§ TASK STATEMENT
Please reproduce the lines of the records below from the one holding "The width and height of the screenshot is (398, 207)." through the one holding "Given: Open the Filter button", inclusive, skipping all pictures.

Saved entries
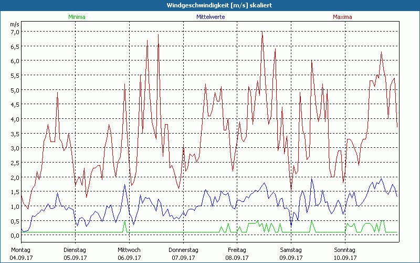Select the Mittwoch day label
420x263 pixels.
[x=129, y=250]
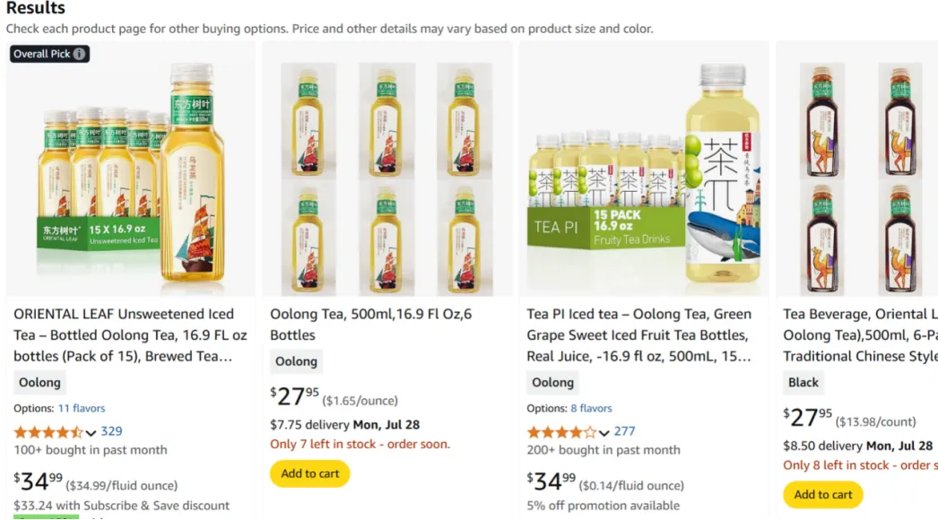The height and width of the screenshot is (520, 938).
Task: Open the 277 ratings count link
Action: click(x=624, y=431)
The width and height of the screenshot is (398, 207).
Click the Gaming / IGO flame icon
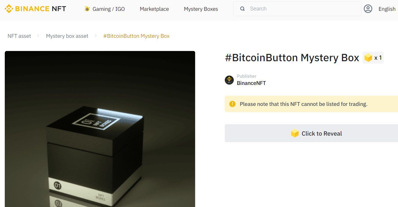(x=87, y=9)
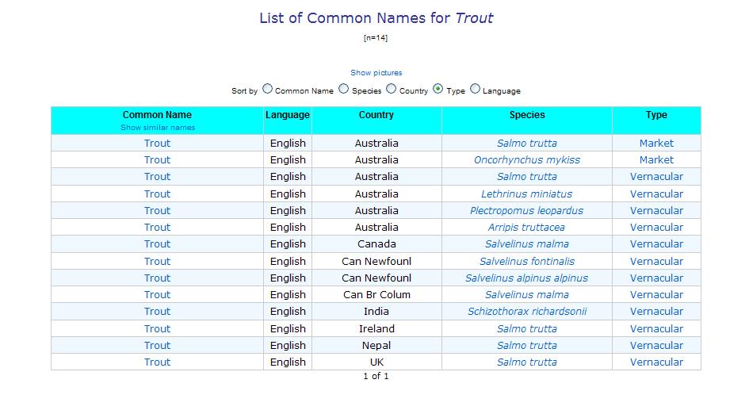Select the Country sort radio button

(392, 90)
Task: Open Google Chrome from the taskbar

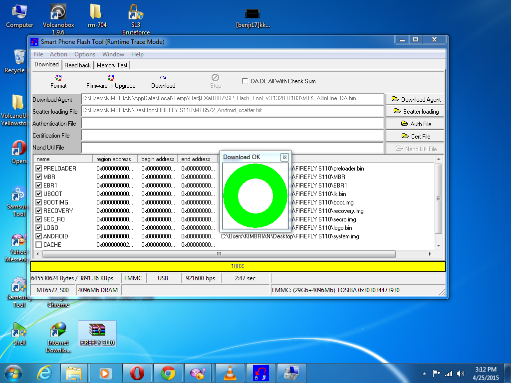Action: point(168,373)
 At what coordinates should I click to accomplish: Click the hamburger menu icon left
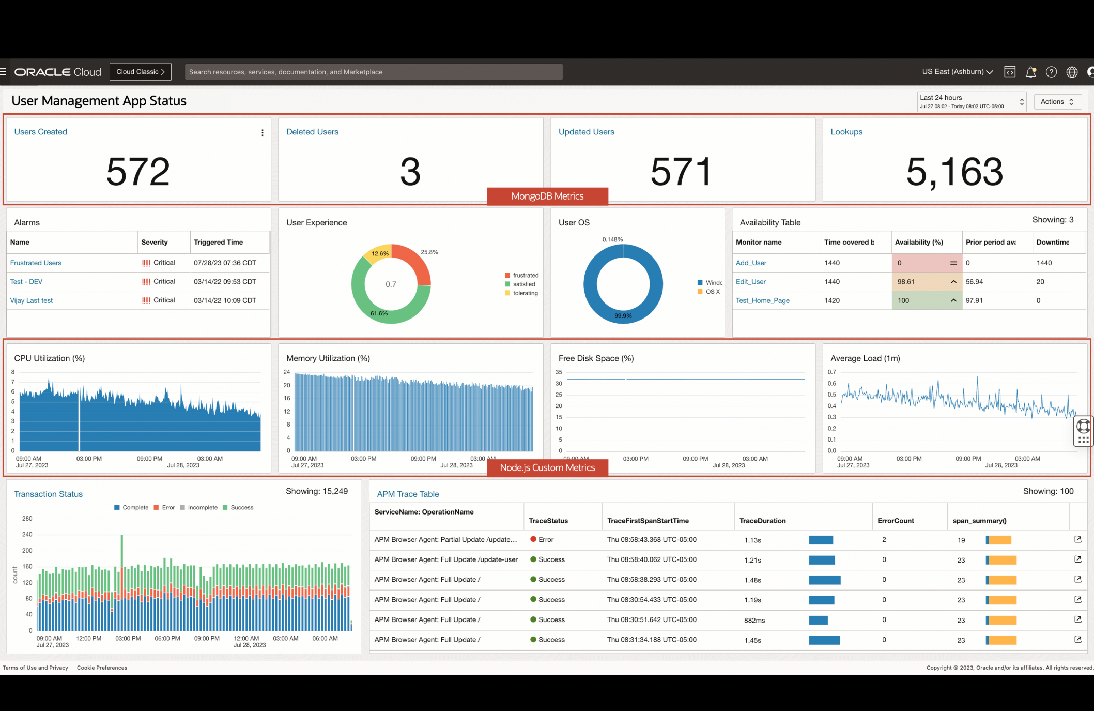tap(4, 71)
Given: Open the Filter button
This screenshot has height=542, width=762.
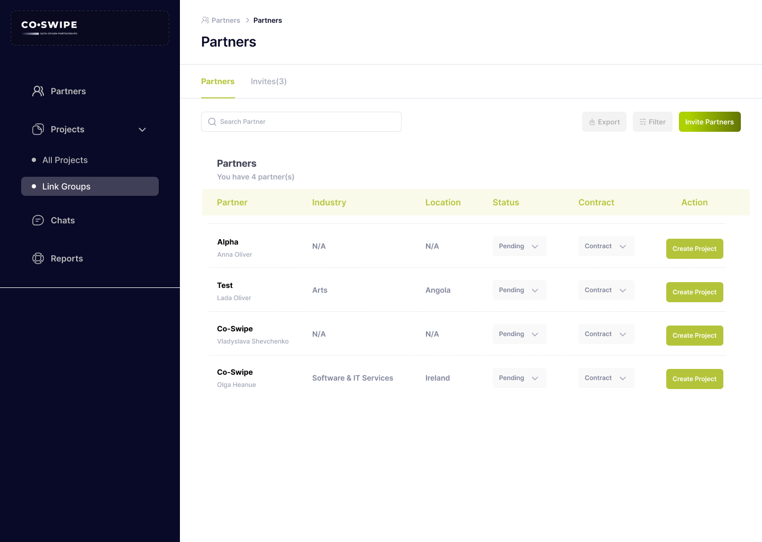Looking at the screenshot, I should pos(652,122).
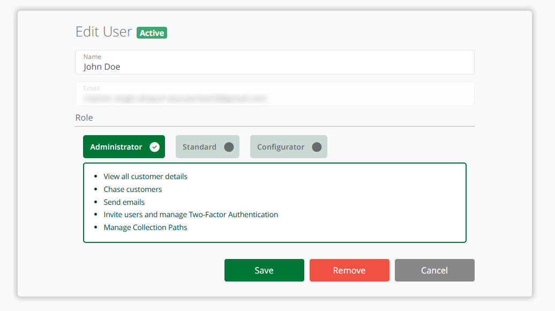Click the Role section label

click(84, 117)
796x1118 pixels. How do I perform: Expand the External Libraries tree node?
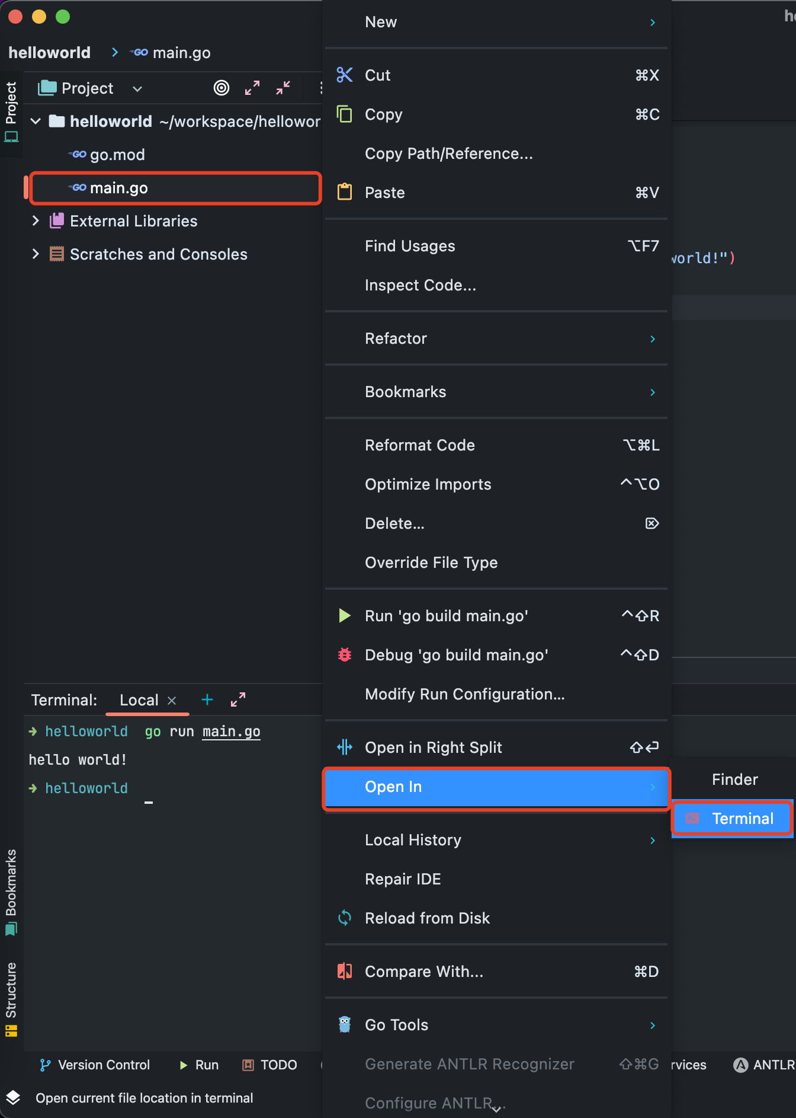[x=36, y=221]
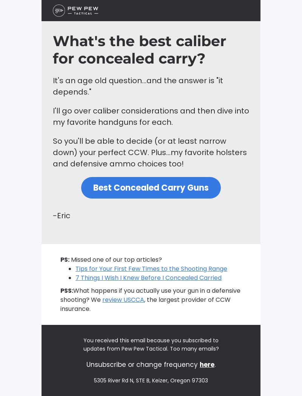Visit the review USCCA link
The width and height of the screenshot is (302, 396).
click(123, 300)
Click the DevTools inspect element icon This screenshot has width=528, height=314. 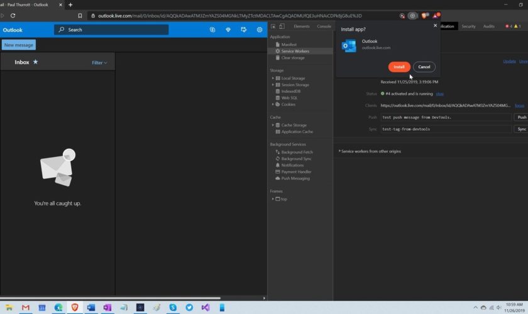click(273, 26)

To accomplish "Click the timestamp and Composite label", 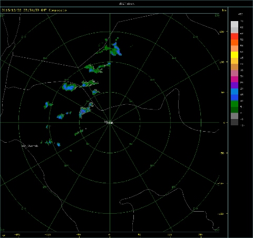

§ ANSWER SPACE
The width and height of the screenshot is (398, 207).
Click the Gaming / IGO flame icon
(x=87, y=9)
Select the Country sort radio button

(392, 90)
Task: Open Google Chrome from the taskbar

Action: point(168,373)
 At what coordinates should I click to accomplish: Click the hamburger menu icon left
tap(4, 71)
Given: Open the Filter button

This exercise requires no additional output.